*WHAT IS ASKED*: Change every "Where should I click to" to "Which spot should I click to" in all of the records below, and reproduce the lines with nothing else altered.

┌─ ENTRIES SHOWN

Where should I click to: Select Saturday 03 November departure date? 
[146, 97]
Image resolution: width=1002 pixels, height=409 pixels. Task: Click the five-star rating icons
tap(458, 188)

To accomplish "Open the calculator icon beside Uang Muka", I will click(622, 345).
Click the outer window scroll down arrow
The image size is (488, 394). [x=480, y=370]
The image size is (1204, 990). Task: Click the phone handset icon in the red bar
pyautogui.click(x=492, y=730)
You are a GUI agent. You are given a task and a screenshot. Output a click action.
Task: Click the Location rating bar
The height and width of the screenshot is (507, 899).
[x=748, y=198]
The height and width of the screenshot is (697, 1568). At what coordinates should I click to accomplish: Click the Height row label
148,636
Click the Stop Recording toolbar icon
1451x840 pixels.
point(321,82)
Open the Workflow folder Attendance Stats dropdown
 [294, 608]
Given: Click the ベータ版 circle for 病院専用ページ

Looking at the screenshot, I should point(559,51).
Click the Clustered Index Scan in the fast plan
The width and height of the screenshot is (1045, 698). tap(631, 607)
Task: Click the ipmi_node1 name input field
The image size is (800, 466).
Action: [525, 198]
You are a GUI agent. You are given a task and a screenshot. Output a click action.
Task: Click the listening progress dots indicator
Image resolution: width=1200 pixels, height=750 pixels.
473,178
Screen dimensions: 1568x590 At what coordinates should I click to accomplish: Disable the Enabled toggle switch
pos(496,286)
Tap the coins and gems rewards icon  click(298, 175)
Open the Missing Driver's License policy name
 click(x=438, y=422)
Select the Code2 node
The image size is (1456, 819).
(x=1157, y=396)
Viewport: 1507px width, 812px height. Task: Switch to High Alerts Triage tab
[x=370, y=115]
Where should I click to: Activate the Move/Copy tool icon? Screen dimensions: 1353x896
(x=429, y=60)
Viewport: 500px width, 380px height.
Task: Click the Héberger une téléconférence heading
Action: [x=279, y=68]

└─

*SOLUTION FOR THIS EXERCISE*:
Which spot should I click to: Select Saturday 03 November departure date? 
[146, 97]
Image resolution: width=1002 pixels, height=409 pixels. Task: Click the five-star rating icons
tap(458, 188)

To accomplish "Open the calculator icon beside Uang Muka", I will click(622, 345).
Click the outer window scroll down arrow
The image size is (488, 394). [x=480, y=370]
The image size is (1204, 990). Task: Click the phone handset icon in the red bar
pyautogui.click(x=492, y=730)
You are a GUI agent. You are given a task and a screenshot. Output a click action.
Task: Click the Location rating bar
The height and width of the screenshot is (507, 899).
[x=748, y=198]
The height and width of the screenshot is (697, 1568). At what coordinates should I click to accomplish: Click the Height row label
148,636
Click the Stop Recording toolbar icon
1451x840 pixels.
point(321,82)
Open the Workflow folder Attendance Stats dropdown
 [294, 608]
Given: Click the ベータ版 circle for 病院専用ページ

Looking at the screenshot, I should point(559,51).
Click the Clustered Index Scan in the fast plan
The width and height of the screenshot is (1045, 698). tap(631, 607)
Task: Click the ipmi_node1 name input field
The image size is (800, 466).
Action: [525, 198]
You are a GUI agent. You are given a task and a screenshot. Output a click action.
Task: Click the listening progress dots indicator
Image resolution: width=1200 pixels, height=750 pixels.
473,178
Screen dimensions: 1568x590 At what coordinates should I click to accomplish: Disable the Enabled toggle switch
pos(496,286)
Tap the coins and gems rewards icon  click(298, 175)
Open the Missing Driver's License policy name
 click(x=438, y=422)
Select the Code2 node
The image size is (1456, 819).
(x=1157, y=396)
Viewport: 1507px width, 812px height. Task: Switch to High Alerts Triage tab
[x=370, y=115]
Which spot should I click to: Activate the Move/Copy tool icon? Screen dimensions: 1353x896
(x=429, y=60)
Viewport: 500px width, 380px height.
Task: Click the Héberger une téléconférence heading
Action: [x=279, y=68]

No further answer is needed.